IMAGING: Finding Shell and Bone

IMAGE #54 of 70

Examining the Original Images

Deciding Which Densities To Filter

There are a number of interesting patterns within the slices (images) that may be representative of a dinosaur embryo. For example, if you look at the image above, you may notice a blurry, 'blobby' area of slightly darker matter at the right of the image. This coloring does appear in many of the images and sparked interest immediately. However, it doesn't seem to have a coherent shape and because of the grey coloring it would be very tricky to filter out only this portion of the image. In their book, "Dinosaur Eggs and Babies," Carpenter and Hirsch present a very similar CT scanned image and note that if an embryo were present, it would be represented by the darkest parts of the image, those that match the color of the shell. So I turned my attention to the thin black pieces seen at the left side of the image.

There were a number of factors that made filtering out only the darkest pieces difficult. First, many of the images contain black specks that appear for one slide only, are very small, and cannot possibly represent shell or bone. There were also scratches across some of the images. In order to eliminate these errors, I mathematically clipped out certain areas from each image both inside and outside the egg matter.

The biggest difficulty encountered in trying to filter out only the shell and bone came as a result of differences in the overall brightness of each image.


As you can see in the two images below, there is often a significant difference in brightness between the images. These two images, numbered 54 and 59 of a total of 70, show a marked difference in intensity. However, the physical slices they represent are not more than a centimeter apart.

If you look at the first of the slide animations, which presents all of the original images, you will notice as the animation plays that the brightness varies significantly between images (It reminds me of one of the old black and white newsreels).

Animation: The Originals
(i.e. "Pan Through Egg on X-Axis")

In addition to looking at these images from this view, we can pan through the images from the top and from the side (The images are aligned on the x-axis in 3D space).
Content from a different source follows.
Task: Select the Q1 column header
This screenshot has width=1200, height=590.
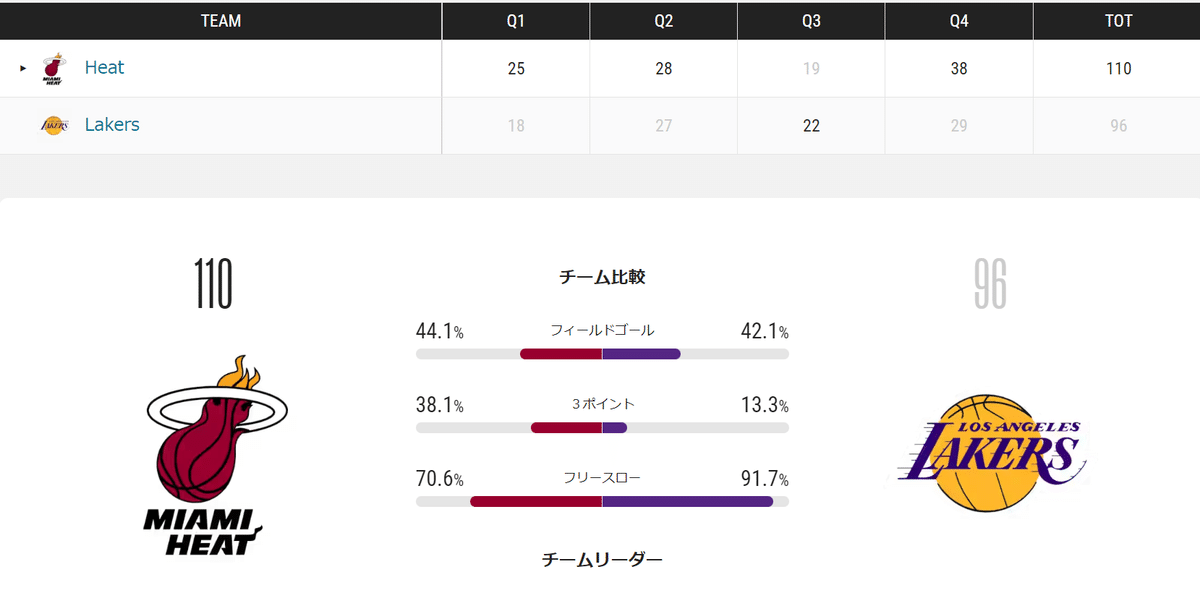Action: tap(515, 20)
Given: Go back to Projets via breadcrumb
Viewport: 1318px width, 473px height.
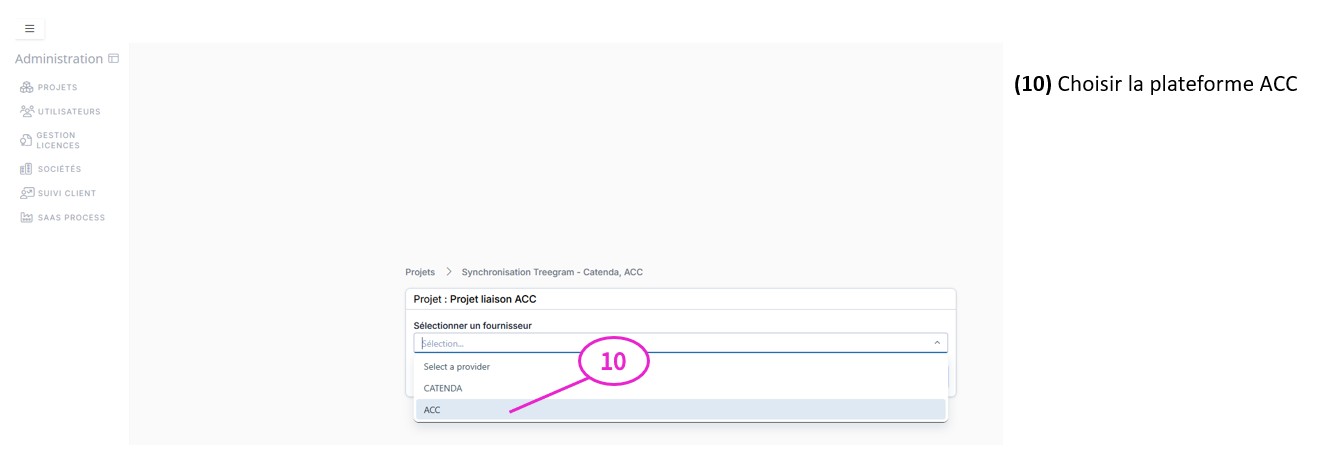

I used Data Explorer to a three dimensional interpolation between slices. The results are in the following animations:

Animation: Pan Through the Egg on Y-Axis

Animation: Pan Through the Egg on the Z-Axis

If you travel through the egg along either of the above perpendicuar axes, you will notice a striped pattern of brightness within the image. Because the difference in brightness now apeared to be regular, as either a sine or sinc function, my first attempt at image correction involved fitting a sine wave to the images and normalizing the image brightness by decreasing or increasing the intensity of each image accordingly.

After performing this correction, the brightness across the images, though markedly less dramatic, was still inconsistent. Although the difference in brightness across the images was most likely the result of a periodic event (during the CT scanning process), it now appeared that the data did not possess a strictly regular error function.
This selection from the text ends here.